It may be ironic, but not unpredictable, that American culture, which for the better part of two hundred years has prided itself, even boasted, of its independence from oppressive ancestral traditions, has been in many instances the most supportive of the traditional forms it spurned. Nowhere is this better seen than in family matters. American concepts of domestic relations are often contradictory and short-lived. On the one hand we have stressed the importance of individual choice, of "breaking away," of each generation bettering the previous, of melting-pot diversity. On the other hand we have enforced role behavior, prolonged adolescence, partially abetted the generation gap, fueled xenophobia, and tolerated, at times encouraged, racial and religious barriers we professed to have abolished. The paradox of the last few decades in which beatniks, hippies, and now punks live side by side with "togetherness," the Jesus movement, and jingoism, characterized nineteenth-century culture as well. All Western heterogeneous societies have such diversities and contradictions. The degrees, however, are different.

American domestic boundaries may have occasioned such concern both to maintain and to violate because, with no past and with the clear and present danger of the wilderness before us, we were tempted to exaggerate what we had and did not have. At first this struggle took the form of the bizarre confrontation between Roger Williams and John Cotton over, among other things, family patterns and rights. It would later unfold in the movement west, in race relations, and now in our sense of the nuclear family. As long as there was plenty of room to go around, if you disapproved of your neighbor's conduct, or your own family's, you could move on. By the nineteenth century, however, new land east of the Appalachians had run out. The Renés were sent home, or far across the Mississippi.

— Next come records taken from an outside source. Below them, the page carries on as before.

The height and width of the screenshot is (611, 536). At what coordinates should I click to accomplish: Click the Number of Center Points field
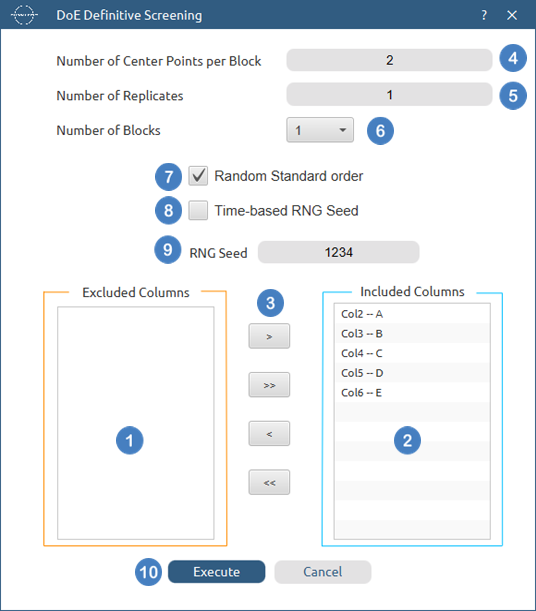pos(389,60)
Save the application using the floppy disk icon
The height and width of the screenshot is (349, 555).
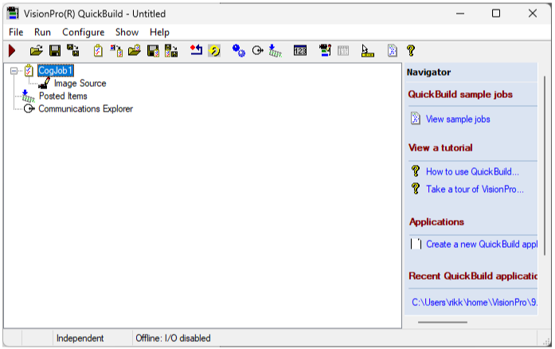[x=55, y=50]
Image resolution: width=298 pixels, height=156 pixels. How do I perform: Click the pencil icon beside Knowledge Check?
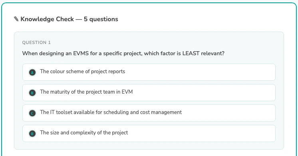(x=16, y=19)
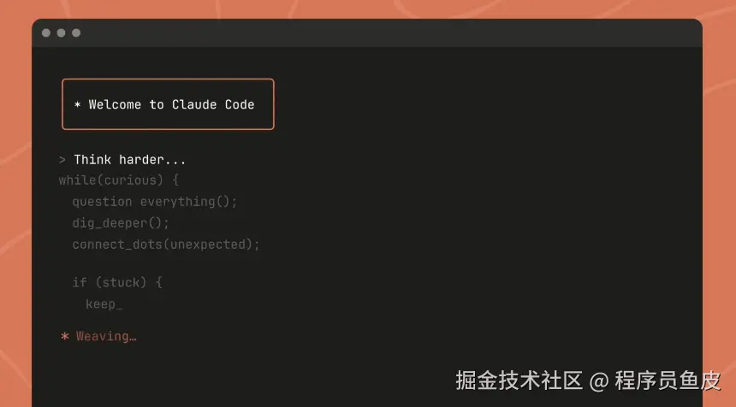Click the connect_dots(unexpected); line
Image resolution: width=736 pixels, height=407 pixels.
(x=165, y=245)
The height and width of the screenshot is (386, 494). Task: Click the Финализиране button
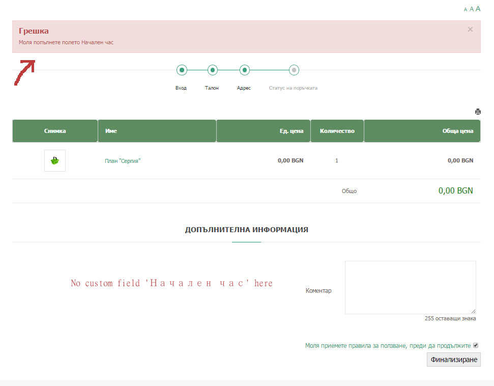coord(454,360)
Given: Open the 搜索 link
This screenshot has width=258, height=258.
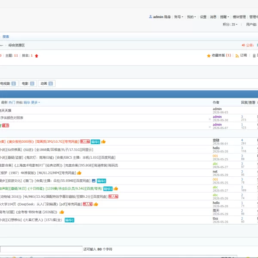Looking at the screenshot, I should 6,37.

For the most part, the struggle over social boundaries had less to do with inherited patterns or with ecclesiastical polity than with economic necessity. The financial panic of 1837 and the transformation from an agrarian to an industrial state had dislocated families, forcing them west or back into population centers. The political upheaval of Jacksonian democracy was extending the concept of nation over state over family and was having profound implications, as we see in the reactionary prose of Thoreau, Emerson, and even Cooper. The industrial revolution was having its impact on what held families together. Separation anxiety, parental love, habit, tradition, and mutual fears were now joined by the possibility of economic gain. American families were different. Those who were not born to wealth could become rich.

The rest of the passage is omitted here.